How to Wait for All Goroutines to Finish Executing Before Continuing

EDIT: As pointed out by effenn in this Reddit comment, a lot of information in this article is “dangerously inaccurate”. OOPS! I’ve written a followup/correction article here for your viewing pleasure, but I’m leaving this article up for “historical purposes”.

Goroutines and channels are one of Go’s nicest language features. They provide a rather headache-free way to use the power of concurrency in your Go programs, and they are baked into the language itself instead of relying on standard or external libraries. I was very excited when I started playing around with them but eventually came across a problem : what if you want to wait for all goroutines (a kind of lightweight thread in case you’re not familiar) to finish executing before you continue execution in the current goroutine?

For instance, I came across this problem when I wanted to run a batch operation (transform some strings from a slice- kind of like a map) in parallel (and yes, I know that concurrency is not parallelism). I needed to know when this execution was over so my program didn’t exit prematurely. How?

(Psst: In case you just want the answer, and not the journey, it’s to use sync.WaitGroup!)

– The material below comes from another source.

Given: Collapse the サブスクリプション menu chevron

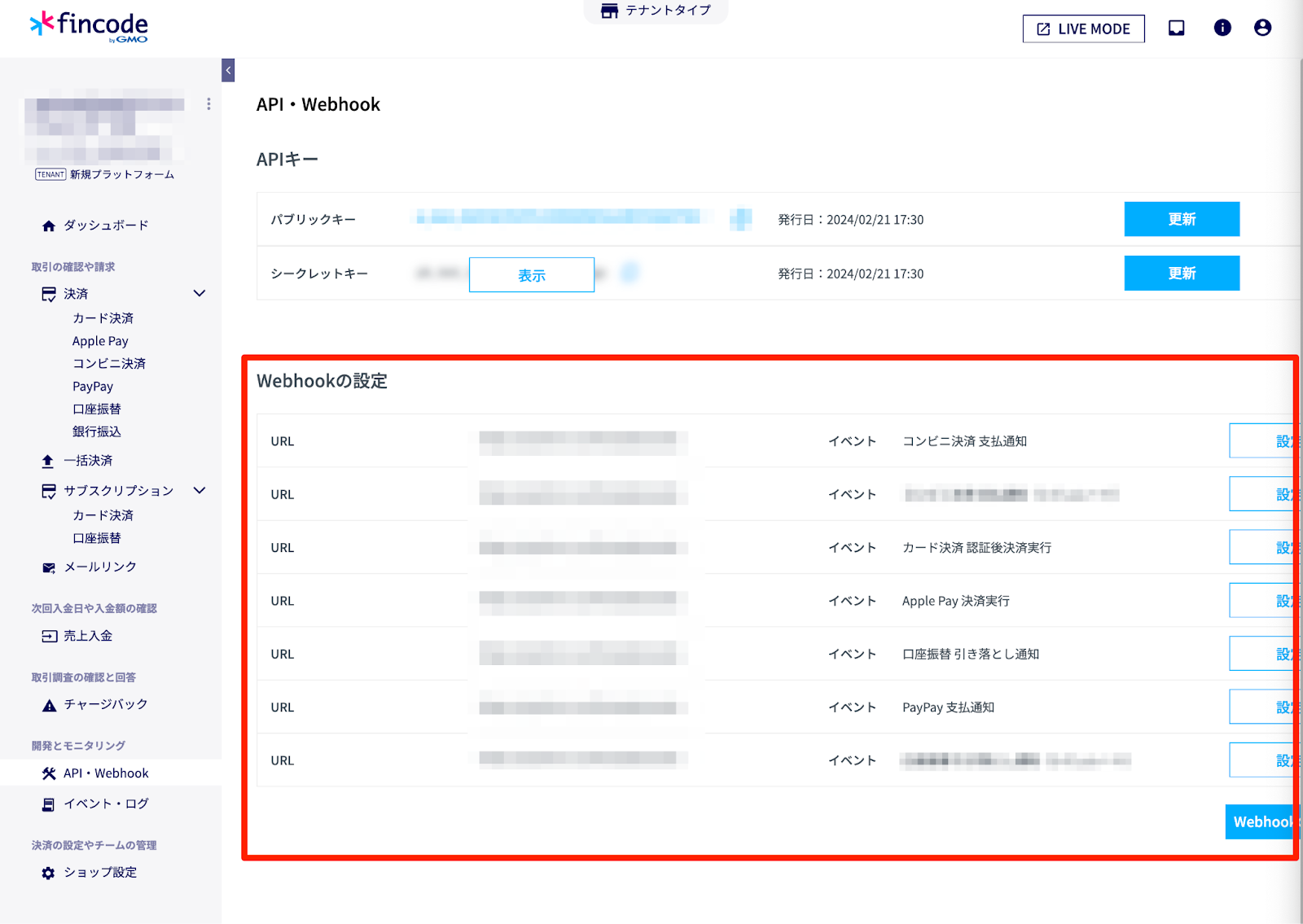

In this article, I assume that you have some elementary proficiency with goroutines and channels.

The Hacky Way

A lot of tutorials or blog articles that you come across online when you start getting into this stuff will have examples like this (forgive me for being a little bit contrived but hopefully you’ll be familiar with the general idea):

package main

import (
    "fmt"
    "time"
)

func main() {
    messages := make(chan int)
    go func() {
        time.Sleep(time.Second * 3)
        messages <- 1
    }()
    go func() {
        time.Sleep(time.Second * 2)
        messages <- 2
    }() 
    go func() {
        time.Sleep(time.Second * 1)
        messages <- 3
    }()
    go func() {
        for i := range messages {
            fmt.Println(i)
        }
    }()
    time.Sleep(time.Second * 5)
}

This will print out:

3
2
1

because the goroutines all execute concurrently and some of the numbers sleep for longer than others. If it weren’t for that time.Sleep(time.Second * 5) at the end, though, the program would terminate execution BEFORE the goroutines got a chance to finish executing and it would print nothing.

This kind of works for our contrived example but its hackiness makes me go “ICK!”. Trying to make this style work in any nontrivial program would be a complete nightmare - what if we don’t know how long our goroutines will be executing for? We’d rather not just cross our fingers and hope for the best.

The “Old-School” Way

As mentioned by a commenter in this StackOverflow post, the way that this was accomplished without using sync.WaitGroup is to use an additional channel to signify the end of execution. Using this solution our previous example would look like:

package main

import (
    "fmt"
    "time"
)

func main() {
    messages := make(chan int)

    // Use this channel to follow the execution status
    // of our goroutines :D
    done := make(chan bool)

    go func() {
        time.Sleep(time.Second * 3)
        messages <- 1
        done <- true
    }()
    go func() {
        time.Sleep(time.Second * 2)
        messages <- 2
        done <- true
    }() 
    go func() {
        time.Sleep(time.Second * 1)
        messages <- 3
        done <- true
    }()
    go func() {
        for i := range messages {
            fmt.Println(i)
        }
    }()
    for i := 0; i < 3; i++ {
        <-done
    }
}

This method is a little better but sacrifices some flexibility. For instance, it introduces some additional weirdness in the case that we don’t actually know how many goroutines we want to spin up ahead of time.

The Canonical Way

As mentioned, the canonical way to do this is to use the sync package’s WaitGroup structure (link). From the docs:

A WaitGroup waits for a collection of goroutines to finish. The main goroutine calls Add to set the number of goroutines to wait for. Then each of the goroutines runs and calls Done when finished. At the same time, Wait can be used to block until all goroutines have finished.

To use sync.WaitGroup we:

  1. Create a new instance of a sync.WaitGroup (we’ll call it wg)
  2. Call wg.Add(n) where n is the number of goroutines to wait for (we can also call wg.Add(1) n times)
  3. Execute defer wg.Done() in each goroutine to indicate that goroutine is finished executing to the WaitGroup (see defer)
  4. Call wg.Wait() where we want to block.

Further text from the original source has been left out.